Work item: Lines from the line with "Why Bright Horizons [link] (78, 1952)" to the line with "big-dick (672, 2118)" in the entries below, and only those, must be output exactly, with both ends included.

[Saved entries]
((

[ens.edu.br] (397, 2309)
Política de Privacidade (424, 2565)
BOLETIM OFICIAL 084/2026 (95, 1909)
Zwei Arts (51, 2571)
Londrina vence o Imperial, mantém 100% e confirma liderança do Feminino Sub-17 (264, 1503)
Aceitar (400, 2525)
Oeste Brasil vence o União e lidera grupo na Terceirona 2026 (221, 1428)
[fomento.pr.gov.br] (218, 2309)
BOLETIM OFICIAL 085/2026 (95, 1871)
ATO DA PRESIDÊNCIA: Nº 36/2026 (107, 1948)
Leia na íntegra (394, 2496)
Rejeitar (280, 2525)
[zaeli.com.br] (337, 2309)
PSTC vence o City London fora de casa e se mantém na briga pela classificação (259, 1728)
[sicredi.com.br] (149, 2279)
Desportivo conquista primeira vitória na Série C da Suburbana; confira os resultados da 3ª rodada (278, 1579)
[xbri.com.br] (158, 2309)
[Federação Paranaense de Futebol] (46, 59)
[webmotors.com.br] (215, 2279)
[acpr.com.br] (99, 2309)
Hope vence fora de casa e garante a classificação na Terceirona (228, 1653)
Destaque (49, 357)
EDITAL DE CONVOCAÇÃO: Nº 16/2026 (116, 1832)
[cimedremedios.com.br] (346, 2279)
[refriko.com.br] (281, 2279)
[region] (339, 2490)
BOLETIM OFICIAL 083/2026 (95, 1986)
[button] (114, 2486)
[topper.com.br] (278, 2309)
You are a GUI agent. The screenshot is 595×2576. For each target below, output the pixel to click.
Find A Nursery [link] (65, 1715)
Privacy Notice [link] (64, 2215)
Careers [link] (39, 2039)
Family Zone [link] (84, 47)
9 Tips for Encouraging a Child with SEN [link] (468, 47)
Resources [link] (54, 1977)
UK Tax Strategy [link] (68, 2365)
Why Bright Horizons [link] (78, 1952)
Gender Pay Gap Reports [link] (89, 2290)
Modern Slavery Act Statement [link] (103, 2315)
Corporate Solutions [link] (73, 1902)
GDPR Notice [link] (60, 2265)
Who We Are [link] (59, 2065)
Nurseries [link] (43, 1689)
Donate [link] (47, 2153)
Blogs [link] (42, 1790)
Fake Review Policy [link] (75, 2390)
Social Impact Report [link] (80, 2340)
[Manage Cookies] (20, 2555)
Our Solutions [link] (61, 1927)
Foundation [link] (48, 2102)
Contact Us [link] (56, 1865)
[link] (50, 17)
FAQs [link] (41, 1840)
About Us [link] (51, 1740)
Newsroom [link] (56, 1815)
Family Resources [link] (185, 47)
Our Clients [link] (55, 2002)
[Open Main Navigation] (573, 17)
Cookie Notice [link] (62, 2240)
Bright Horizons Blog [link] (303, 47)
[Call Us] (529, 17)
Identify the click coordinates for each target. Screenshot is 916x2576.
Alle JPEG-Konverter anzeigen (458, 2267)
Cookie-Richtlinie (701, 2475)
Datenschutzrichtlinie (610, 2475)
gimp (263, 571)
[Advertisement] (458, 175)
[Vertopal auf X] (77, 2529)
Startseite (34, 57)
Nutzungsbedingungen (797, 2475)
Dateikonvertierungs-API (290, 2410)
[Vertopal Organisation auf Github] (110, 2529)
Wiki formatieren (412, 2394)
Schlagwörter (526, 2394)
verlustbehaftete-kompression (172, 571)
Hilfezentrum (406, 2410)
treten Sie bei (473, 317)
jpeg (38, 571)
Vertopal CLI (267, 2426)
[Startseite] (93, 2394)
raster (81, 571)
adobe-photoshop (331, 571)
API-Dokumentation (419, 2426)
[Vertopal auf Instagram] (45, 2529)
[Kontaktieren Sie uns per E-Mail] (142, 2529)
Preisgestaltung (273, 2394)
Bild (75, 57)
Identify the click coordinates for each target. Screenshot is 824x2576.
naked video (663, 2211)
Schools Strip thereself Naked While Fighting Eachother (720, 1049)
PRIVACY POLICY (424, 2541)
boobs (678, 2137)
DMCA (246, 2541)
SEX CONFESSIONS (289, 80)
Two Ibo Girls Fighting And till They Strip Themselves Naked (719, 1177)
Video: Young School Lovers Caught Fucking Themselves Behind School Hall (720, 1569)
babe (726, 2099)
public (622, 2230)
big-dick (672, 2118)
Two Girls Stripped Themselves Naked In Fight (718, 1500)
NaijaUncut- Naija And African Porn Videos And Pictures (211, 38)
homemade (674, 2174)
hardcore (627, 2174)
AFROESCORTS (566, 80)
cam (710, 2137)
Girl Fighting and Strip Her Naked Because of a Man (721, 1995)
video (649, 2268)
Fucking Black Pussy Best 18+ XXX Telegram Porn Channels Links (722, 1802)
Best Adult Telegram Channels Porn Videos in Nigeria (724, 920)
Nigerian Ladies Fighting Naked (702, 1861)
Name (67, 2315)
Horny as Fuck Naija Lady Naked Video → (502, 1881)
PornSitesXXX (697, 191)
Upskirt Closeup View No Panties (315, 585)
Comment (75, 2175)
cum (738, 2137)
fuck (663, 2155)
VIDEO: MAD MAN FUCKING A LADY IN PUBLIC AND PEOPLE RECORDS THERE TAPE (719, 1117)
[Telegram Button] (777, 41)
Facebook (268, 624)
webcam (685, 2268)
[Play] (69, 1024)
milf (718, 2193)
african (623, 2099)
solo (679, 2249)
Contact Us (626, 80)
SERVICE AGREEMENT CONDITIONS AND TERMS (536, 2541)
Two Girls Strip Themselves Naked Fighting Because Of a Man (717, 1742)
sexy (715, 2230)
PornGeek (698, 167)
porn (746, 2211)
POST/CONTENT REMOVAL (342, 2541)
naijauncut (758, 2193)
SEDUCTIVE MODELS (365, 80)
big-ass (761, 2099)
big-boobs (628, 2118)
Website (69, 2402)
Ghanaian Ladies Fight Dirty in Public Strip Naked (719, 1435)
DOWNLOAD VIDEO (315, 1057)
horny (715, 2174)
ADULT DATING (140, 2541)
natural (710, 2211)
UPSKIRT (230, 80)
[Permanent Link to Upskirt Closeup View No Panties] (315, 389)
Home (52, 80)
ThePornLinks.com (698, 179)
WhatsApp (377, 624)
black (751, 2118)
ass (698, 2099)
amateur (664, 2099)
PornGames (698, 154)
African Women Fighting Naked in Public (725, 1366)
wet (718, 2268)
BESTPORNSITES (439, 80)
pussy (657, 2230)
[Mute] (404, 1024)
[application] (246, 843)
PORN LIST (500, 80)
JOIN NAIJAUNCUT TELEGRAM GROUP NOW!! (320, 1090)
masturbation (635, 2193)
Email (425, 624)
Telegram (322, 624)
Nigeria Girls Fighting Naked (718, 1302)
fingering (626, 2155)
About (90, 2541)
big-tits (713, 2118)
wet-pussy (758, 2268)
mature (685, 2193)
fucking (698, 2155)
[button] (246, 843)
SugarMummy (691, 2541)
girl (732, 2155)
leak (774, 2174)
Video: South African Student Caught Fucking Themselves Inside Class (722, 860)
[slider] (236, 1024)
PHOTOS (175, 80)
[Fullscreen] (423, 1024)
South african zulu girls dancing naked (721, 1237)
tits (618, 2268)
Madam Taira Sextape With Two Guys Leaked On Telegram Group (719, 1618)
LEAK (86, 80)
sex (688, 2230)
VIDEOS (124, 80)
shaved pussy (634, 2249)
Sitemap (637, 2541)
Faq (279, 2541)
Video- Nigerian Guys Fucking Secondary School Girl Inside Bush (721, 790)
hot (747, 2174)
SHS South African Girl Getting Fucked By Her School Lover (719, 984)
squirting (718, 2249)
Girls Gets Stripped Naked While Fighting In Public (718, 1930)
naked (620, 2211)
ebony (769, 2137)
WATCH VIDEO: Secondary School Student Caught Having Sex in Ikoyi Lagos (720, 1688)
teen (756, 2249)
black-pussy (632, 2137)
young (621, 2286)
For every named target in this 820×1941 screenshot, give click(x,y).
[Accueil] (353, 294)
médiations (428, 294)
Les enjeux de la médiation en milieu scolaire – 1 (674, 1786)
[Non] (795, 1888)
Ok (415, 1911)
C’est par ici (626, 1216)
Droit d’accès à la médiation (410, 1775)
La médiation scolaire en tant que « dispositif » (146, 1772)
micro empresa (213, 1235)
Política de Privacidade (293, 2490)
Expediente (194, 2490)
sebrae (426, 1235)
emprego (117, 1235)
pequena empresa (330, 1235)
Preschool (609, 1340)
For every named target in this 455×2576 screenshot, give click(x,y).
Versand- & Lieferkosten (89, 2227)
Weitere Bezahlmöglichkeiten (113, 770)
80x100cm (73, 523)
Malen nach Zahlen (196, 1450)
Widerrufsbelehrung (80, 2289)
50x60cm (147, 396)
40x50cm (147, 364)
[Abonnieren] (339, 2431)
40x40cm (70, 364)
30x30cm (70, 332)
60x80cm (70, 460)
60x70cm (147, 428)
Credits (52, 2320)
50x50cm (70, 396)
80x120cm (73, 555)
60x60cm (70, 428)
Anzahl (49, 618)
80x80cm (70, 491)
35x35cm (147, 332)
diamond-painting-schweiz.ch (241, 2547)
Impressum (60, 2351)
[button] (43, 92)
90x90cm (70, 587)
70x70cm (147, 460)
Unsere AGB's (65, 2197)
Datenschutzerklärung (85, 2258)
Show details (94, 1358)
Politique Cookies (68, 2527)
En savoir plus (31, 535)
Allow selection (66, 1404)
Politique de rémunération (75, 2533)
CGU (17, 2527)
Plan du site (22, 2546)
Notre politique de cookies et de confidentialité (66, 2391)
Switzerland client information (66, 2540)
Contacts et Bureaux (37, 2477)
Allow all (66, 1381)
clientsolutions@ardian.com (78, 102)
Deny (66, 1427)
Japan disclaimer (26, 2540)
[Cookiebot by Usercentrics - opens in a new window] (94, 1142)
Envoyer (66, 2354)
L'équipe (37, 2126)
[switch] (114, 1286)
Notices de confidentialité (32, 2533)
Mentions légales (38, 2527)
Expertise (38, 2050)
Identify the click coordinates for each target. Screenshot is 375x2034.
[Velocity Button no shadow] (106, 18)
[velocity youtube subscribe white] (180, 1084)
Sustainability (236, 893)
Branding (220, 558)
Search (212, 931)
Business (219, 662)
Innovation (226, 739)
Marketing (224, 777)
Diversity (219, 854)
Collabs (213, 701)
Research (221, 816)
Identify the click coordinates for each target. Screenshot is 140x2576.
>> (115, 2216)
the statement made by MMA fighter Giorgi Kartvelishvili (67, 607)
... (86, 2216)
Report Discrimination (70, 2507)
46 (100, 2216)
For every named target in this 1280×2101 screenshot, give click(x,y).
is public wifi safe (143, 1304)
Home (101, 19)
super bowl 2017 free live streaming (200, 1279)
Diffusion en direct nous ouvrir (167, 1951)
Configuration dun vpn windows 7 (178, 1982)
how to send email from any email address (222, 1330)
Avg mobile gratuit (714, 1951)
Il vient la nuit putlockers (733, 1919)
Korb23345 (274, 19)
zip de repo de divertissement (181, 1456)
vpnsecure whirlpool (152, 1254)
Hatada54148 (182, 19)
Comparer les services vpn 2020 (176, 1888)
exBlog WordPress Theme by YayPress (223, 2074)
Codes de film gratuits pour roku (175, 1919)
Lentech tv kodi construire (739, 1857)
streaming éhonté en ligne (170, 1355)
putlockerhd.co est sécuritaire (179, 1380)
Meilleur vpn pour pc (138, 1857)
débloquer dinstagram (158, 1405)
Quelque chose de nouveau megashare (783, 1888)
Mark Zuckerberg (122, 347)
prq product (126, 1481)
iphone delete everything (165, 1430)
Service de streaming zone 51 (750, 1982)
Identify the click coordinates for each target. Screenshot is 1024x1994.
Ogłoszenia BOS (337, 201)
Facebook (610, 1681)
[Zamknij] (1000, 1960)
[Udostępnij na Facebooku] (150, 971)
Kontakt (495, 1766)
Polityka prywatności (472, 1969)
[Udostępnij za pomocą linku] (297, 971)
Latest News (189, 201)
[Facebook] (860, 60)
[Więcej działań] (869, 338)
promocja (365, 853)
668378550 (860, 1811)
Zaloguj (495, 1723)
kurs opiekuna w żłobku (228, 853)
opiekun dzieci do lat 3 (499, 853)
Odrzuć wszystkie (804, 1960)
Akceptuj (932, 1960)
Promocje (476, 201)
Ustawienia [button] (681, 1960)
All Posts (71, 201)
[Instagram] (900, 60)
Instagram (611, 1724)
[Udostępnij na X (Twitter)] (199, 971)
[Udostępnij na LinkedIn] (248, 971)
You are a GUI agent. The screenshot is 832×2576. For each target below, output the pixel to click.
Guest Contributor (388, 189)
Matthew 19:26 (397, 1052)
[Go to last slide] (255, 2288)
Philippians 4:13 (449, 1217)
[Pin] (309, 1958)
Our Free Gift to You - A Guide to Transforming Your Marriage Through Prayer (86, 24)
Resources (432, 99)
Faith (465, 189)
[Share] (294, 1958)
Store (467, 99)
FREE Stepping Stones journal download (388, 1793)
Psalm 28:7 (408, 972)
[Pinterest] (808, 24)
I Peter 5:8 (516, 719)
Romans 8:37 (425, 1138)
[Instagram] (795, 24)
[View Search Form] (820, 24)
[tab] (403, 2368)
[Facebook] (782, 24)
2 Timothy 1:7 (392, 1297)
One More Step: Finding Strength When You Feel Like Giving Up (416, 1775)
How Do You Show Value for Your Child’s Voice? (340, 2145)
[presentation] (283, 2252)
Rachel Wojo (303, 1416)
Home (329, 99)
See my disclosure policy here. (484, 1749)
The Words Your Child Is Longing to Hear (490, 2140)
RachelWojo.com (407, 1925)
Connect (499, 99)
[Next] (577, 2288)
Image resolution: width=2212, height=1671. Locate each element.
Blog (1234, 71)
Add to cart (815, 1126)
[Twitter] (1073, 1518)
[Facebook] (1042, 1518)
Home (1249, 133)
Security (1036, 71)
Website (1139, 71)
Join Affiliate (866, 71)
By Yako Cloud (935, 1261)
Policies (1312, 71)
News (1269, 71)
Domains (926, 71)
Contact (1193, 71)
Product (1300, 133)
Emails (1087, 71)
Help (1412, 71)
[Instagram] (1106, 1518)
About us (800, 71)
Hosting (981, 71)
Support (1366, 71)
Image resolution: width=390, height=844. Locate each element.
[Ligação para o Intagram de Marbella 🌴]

))

Output for this exercise:
Why Bright Horizons [link] (78, 1952)
Gender Pay Gap Reports [link] (89, 2290)
Modern Slavery Act Statement [link] (103, 2315)
Corporate Solutions [link] (73, 1902)
GDPR Notice [link] (60, 2265)
Who We Are [link] (59, 2065)
Nurseries [link] (43, 1689)
Donate [link] (47, 2153)
Blogs [link] (42, 1790)
Fake Review Policy [link] (75, 2390)
Social Impact Report [link] (80, 2340)
[Manage Cookies] (20, 2555)
Our Solutions [link] (61, 1927)
Foundation [link] (48, 2102)
Contact Us [link] (56, 1865)
[link] (50, 17)
FAQs [link] (41, 1840)
About Us [link] (51, 1740)
Newsroom [link] (56, 1815)
Family Resources [link] (185, 47)
Our Clients [link] (55, 2002)
[Open Main Navigation] (573, 17)
Cookie Notice [link] (62, 2240)
Bright Horizons Blog [link] (303, 47)
[Call Us] (529, 17)
Identify the click coordinates for each target. Screenshot is 916x2576.
Alle JPEG-Konverter anzeigen (458, 2267)
Cookie-Richtlinie (701, 2475)
Datenschutzrichtlinie (610, 2475)
gimp (263, 571)
[Advertisement] (458, 175)
[Vertopal auf X] (77, 2529)
Startseite (34, 57)
Nutzungsbedingungen (797, 2475)
Dateikonvertierungs-API (290, 2410)
[Vertopal Organisation auf Github] (110, 2529)
Wiki formatieren (412, 2394)
Schlagwörter (526, 2394)
verlustbehaftete-kompression (172, 571)
Hilfezentrum (406, 2410)
treten Sie bei (473, 317)
jpeg (38, 571)
Vertopal CLI (267, 2426)
[Startseite] (93, 2394)
raster (81, 571)
adobe-photoshop (331, 571)
API-Dokumentation (419, 2426)
[Vertopal auf Instagram] (45, 2529)
[Kontaktieren Sie uns per E-Mail] (142, 2529)
Preisgestaltung (273, 2394)
Bild (75, 57)
Identify the click coordinates for each target. Screenshot is 824x2576.
naked video (663, 2211)
Schools Strip thereself Naked While Fighting Eachother (720, 1049)
PRIVACY POLICY (424, 2541)
boobs (678, 2137)
DMCA (246, 2541)
SEX CONFESSIONS (289, 80)
Two Ibo Girls Fighting And till They Strip Themselves Naked (719, 1177)
Video: Young School Lovers Caught Fucking Themselves Behind School Hall (720, 1569)
babe (726, 2099)
public (622, 2230)
big-dick (672, 2118)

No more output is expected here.